- #1

jegues

- 1,097

- 3

**Find the Taylor series for...**

**EXAMPLE 1:**

[tex]f(x) = \frac{1}{1- (x)}[/tex] around [tex]x = 2[/tex]

Then,

[tex] \frac{1}{1-(x)} = \frac{1}{3-(x+2)} = \frac{1}{3} \left( \frac{1}{1 - \frac{(x+2)}{3}} \right) = \frac{1}{3} \sum_{n=0}^{\infty} (\frac{x+2}{3})^{n} = \sum_{n=0}^{\infty} \frac{(x+2)^{n}}{3^{n+1}}[/tex] provided that [tex]| \frac{x+2}{3} | < 1[/tex] or, [tex] -5 < x < 1[/tex]

Does this look correct?

**Now if I do the same question in another fashion...**

[tex]\frac{1}{1-x} = \frac{1}{1 + (-x)} = \frac{1}{3 + (-x -2)} = \frac{1}{3} \left( \frac{1}{1 + (\frac{-x-2}{3})} \right) = \frac{1}{3} \sum_{n=0}^{\infty} (\frac{-x-2}{3})^{n} = \frac{1}{3} \sum_{n=0}^{\infty} (-1)^{n} \frac{(x+2)^{n}}{3^{n}} = \sum_{n=0}^{\infty} (-1)^{n} \frac{(x+2)^{n}}{3^{n+1}} [/tex] provided that [tex]| \frac{(-x - 2)}{3} | < 1[/tex] or, [tex] -5 < x < 1[/tex]

They aren't equal, in this one I have a [tex](-1)^{n}[/tex] kicking around in my sum.

What am I doing wrong here?

Short problem 1 — In the Taylor series thread, what extra factor turns up in the sum from the second method?

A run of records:
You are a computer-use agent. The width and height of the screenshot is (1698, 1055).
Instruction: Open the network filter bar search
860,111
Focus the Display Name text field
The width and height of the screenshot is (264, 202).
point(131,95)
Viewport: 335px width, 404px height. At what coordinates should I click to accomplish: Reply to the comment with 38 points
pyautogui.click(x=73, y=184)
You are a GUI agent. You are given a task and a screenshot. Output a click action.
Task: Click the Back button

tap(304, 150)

...

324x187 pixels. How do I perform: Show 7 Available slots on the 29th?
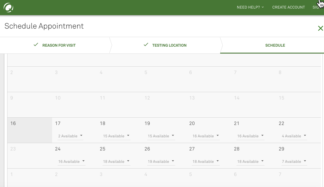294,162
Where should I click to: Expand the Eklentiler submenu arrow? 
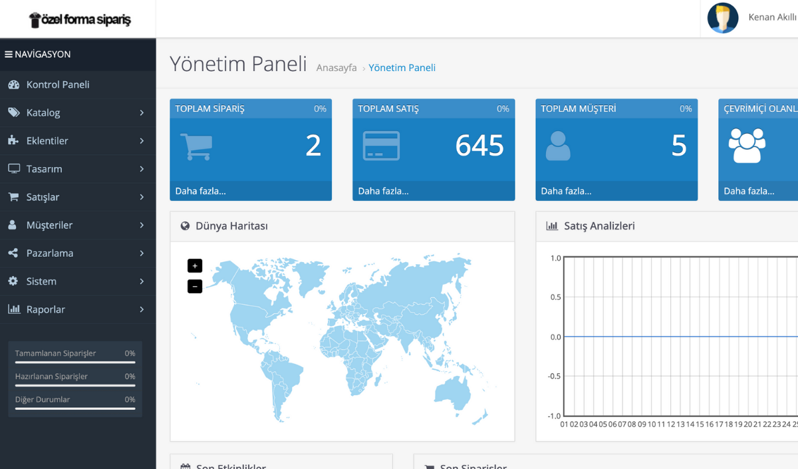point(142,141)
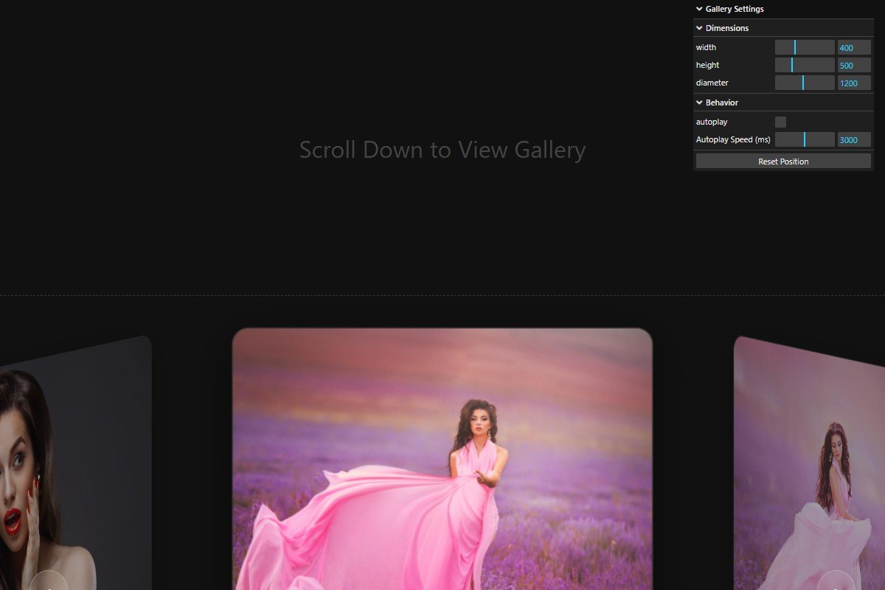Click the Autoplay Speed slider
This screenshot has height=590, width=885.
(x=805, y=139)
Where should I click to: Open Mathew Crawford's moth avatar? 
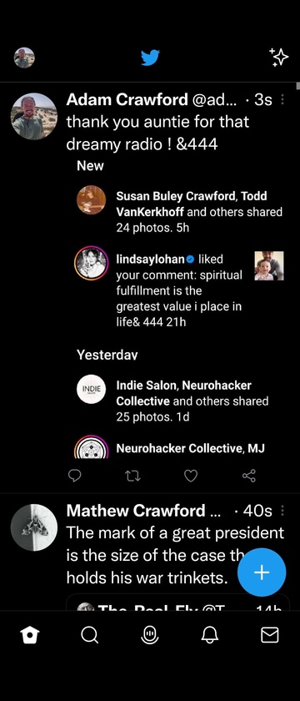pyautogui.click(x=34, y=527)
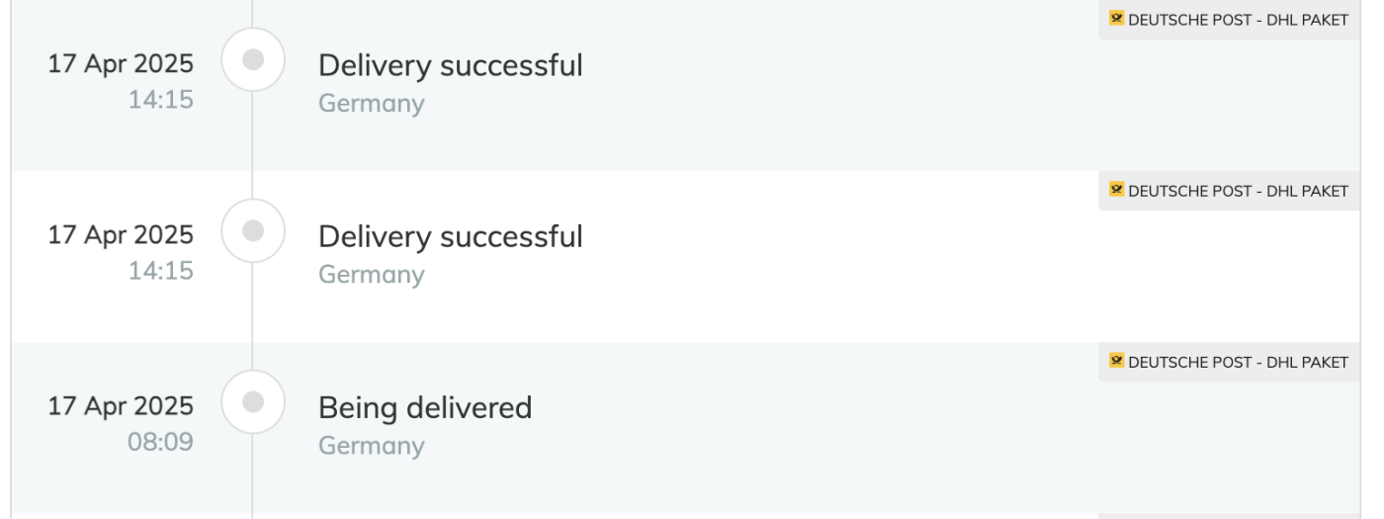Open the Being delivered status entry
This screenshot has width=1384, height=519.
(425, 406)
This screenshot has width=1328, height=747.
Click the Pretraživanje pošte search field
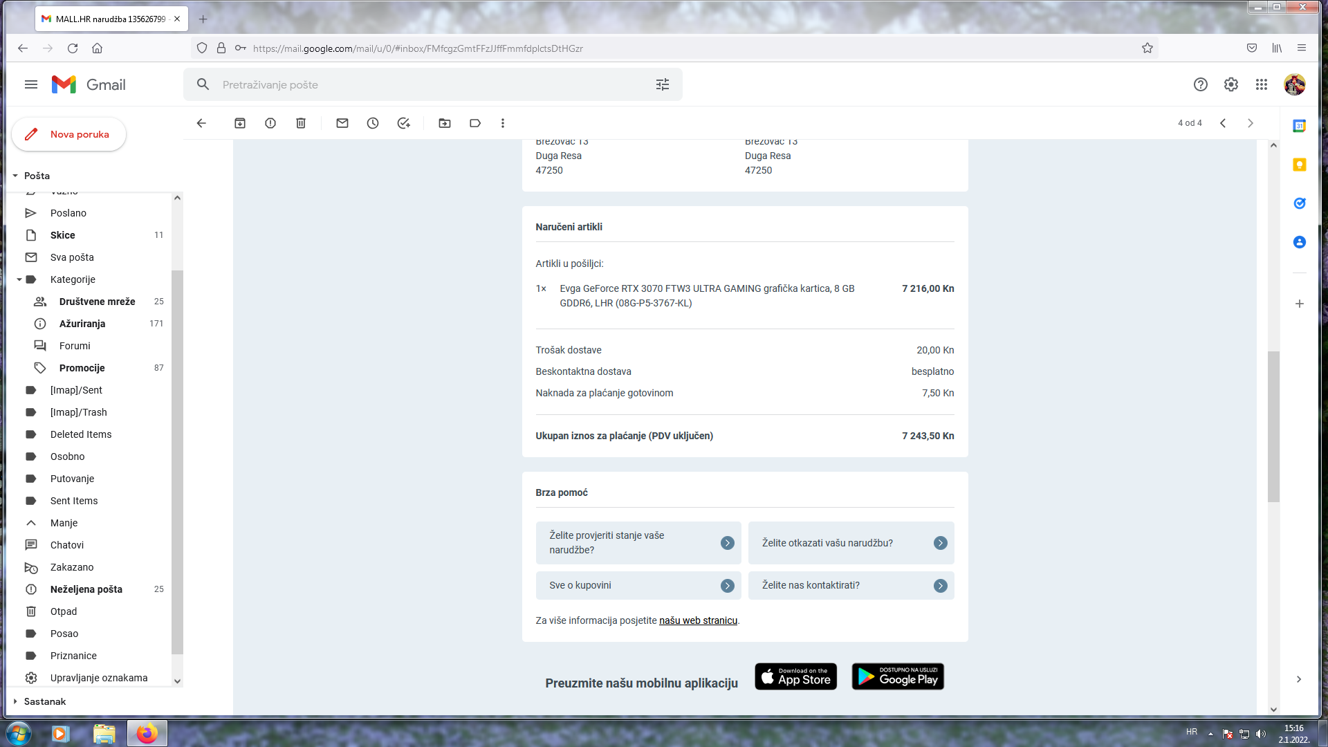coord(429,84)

Short problem 2 — Copy out the lines of the records word for word, everything from the line containing "You are a computer-use" down to the line containing "tap(304, 150)", both included.

Task response 1 — A factor of (-1)^n.

Task response 2 —
You are a computer-use agent. The width and height of the screenshot is (1698, 1055).
Instruction: Open the network filter bar search
860,111
Focus the Display Name text field
The width and height of the screenshot is (264, 202).
point(131,95)
Viewport: 335px width, 404px height. At what coordinates should I click to accomplish: Reply to the comment with 38 points
pyautogui.click(x=73, y=184)
You are a GUI agent. You are given a task and a screenshot. Output a click action.
Task: Click the Back button

tap(304, 150)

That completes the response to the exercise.